### QUESTIONS À TRAITER:
a – Pour chaque affirmation, dites par oui ou par non si elle concorde avec l'extrait sur le THC et citez textuellement les mots qui le décident : (i) M. Smith affirme qu'on a observé de réelles différences entre les participants dont le taux était supérieur ou inférieur à cinq ; (ii) le sénateur Gold s'excuse du temps qu'il prend ; (iii) selon M. Smith, le problème posé par une drogue comme le THC tient à l'établissement du chiffre.
b – Poursuivez l'extrait sur le THC à partir de sa dernière phrase.

### EXTRAIT DE PAGE:
....

M. Smith : De manière générale, oui. Le problème que pose une drogue comme le THC tient à l’établissement de ce chiffre.
Le sénateur Gold : Très bien.
M. Smith : Vous pouvez examiner beaucoup des recherches qui sont effectuées. Une étude a été menée, à laquelle plus de 1 000 personnes ont participé, je pense, qui portait sur leurs taux de THC et leur rendement dans l’accomplissement de tâches d’attention partagée avec les capacités affaiblies. On n’a pas observé de réelles différences entre les participants dont le taux était supérieur ou inférieur à cinq. On constatait que les capacités étaient affaiblies dans tous les cas, ou bien on observait certains…
Le sénateur Gold : Je vais en arriver à ma question, monsieur le président. Je m’excuse du temps que je prends. Toutefois, si le gouvernement prend une décision stratégique selon laquelle on ne devrait pas être au volant si on a consommé toute quantité de cannabis, pour des raisons de sécurité publique et de prudence, conviendriez-vous du fait qu’il serait rationnel pour lui de choisir un chiffre qui a un certain fondement scientifique? S’il est imparfait, il sera trop et pas assez inclusif, pour ainsi dire. Néanmoins : « Si vous en consommez, prenez un Uber ou un taxi, mais, si vous ne le faites pas, nous allons fixer des limites, selon notre meilleur jugement, qui ont un certain sens, d’un point de vue statistique. » Devrais-je être convaincu qu’il s’agit d’un fondement rationnel et scientifique en fonction duquel on peut faire un choix en matière de politique publique?

....

### DONNÉES FOURNIES:
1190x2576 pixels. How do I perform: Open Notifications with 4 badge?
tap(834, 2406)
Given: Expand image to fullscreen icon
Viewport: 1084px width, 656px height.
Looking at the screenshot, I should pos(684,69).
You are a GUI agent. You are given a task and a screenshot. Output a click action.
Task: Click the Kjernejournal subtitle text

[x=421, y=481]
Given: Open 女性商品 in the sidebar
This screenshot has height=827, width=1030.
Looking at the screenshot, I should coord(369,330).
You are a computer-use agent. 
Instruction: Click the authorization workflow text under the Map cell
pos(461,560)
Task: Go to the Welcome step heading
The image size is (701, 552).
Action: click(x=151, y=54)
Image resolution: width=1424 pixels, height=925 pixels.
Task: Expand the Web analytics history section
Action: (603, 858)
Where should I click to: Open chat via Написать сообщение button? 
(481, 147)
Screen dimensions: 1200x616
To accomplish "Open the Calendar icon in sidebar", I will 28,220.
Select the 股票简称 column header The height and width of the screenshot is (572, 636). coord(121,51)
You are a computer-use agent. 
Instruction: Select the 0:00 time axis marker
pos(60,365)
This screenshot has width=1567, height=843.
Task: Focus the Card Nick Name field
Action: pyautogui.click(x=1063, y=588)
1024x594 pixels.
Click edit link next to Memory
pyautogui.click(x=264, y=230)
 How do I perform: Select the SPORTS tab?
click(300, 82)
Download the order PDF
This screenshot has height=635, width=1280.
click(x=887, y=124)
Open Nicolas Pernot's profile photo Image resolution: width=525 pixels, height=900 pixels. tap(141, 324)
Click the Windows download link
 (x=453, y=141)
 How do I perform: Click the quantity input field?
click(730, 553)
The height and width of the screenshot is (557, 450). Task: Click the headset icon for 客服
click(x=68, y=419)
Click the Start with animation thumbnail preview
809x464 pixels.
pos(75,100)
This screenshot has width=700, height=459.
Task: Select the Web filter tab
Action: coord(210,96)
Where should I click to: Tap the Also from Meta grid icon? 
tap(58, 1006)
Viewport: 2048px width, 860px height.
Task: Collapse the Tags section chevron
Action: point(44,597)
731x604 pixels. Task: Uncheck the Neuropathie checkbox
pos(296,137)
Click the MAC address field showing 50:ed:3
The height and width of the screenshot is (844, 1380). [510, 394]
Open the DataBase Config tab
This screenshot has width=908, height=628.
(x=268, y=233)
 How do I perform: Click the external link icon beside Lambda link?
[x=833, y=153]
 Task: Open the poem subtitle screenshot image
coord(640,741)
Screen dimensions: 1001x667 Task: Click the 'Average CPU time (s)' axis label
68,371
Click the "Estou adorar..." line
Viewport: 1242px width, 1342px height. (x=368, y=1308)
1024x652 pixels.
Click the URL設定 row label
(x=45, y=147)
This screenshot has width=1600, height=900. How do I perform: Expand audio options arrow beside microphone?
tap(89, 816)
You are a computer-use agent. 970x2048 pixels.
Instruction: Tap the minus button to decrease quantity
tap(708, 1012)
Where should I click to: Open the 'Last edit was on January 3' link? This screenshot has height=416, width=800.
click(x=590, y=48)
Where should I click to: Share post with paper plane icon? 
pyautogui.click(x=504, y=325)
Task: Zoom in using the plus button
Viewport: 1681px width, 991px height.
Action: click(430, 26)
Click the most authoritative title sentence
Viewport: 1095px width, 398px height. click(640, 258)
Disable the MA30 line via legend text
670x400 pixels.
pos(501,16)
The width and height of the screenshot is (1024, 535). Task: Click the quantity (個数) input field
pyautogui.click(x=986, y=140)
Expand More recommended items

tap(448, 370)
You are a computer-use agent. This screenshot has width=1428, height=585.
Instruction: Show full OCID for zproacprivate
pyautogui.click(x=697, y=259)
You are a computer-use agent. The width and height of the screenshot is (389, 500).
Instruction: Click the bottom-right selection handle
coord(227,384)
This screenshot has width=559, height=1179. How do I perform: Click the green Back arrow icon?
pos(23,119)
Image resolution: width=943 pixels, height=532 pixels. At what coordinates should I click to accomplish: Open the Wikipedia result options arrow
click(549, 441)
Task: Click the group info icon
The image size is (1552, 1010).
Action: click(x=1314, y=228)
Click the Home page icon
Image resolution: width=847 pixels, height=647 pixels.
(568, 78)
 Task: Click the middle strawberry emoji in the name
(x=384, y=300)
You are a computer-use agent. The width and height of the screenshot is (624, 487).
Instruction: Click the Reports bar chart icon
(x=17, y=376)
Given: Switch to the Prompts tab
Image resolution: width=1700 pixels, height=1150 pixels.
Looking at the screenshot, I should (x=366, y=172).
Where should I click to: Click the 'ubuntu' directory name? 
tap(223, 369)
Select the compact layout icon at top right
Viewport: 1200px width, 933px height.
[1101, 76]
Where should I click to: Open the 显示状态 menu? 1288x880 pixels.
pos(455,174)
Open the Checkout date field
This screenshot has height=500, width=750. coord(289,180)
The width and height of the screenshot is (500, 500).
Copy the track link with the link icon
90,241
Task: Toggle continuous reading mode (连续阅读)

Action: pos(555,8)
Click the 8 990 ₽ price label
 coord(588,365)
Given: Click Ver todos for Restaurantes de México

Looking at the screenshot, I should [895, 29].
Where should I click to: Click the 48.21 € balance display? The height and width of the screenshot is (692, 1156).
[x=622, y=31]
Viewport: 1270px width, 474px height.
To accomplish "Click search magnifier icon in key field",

....

### RÉPONSES PAR TÂCHE:
a –
(i) Non : « On n’a pas observé de réelles différences entre les participants dont le taux était supérieur ou inférieur à cinq. »
(ii) Oui : « Je m’excuse du temps que je prends. »
(iii) Oui : « Le problème que pose une drogue comme le THC tient à l’établissement de ce chiffre. »

b –
M. Smith : À mon avis, en tant que toxicologue, il s’agit d’un fondement rationnel. Vous avez le choix entre trouver un chiffre qui vous permet de démontrer que les facultés de certaines personnes peuvent être affaiblies, un chiffre plus élevé, associé à un affaiblissement plus important des capacités chez un plus grand pourcentage de la population, ou bien choisir la tolérance zéro, ce que font beaucoup d’États et d’autres pays. Ils disent tout simplement : « Si nous en trouvons, dommage. Ça s’arrête là. » Il n’y a absolument aucun autre aspect à prendre en compte. À mes yeux, il s’agit davantage de l’établissement d’une politique antidrogue que de lutte contre la conduite avec facultés affaiblies. Au moins, quand on choisit un chiffre dans le cas d’une drogue comme le cannabis, on apporte dans cette discussion certaines des données scientifiques sur l’affaiblissement des capacités.
Le sénateur Gold : Merci.
Le président : Avant que je vous remercie au nom de mes collègues, cet après-midi, vous avez mentionné dans votre déclaration préliminaire les normes qui ont été élaborées. Pourriez-vous nous les fournir plus tard, ou bien nous donner une idée de la nature des normes que vous avez recommandées aux personnes qui fabriqueront les instruments qui doivent les respecter, afin que nous ayons une idée du genre de système dont il est question?
M. Bhupsingh : Oui. Nous avons une copie, mais je sais que nos collègues du Comité des drogues au volant comparaîtront tout de suite après nous, alors nous allons nous assurer que Sécurité publique vous fournit une copie, ou bien la présidente du Comité des drogues au volant pourrait le faire.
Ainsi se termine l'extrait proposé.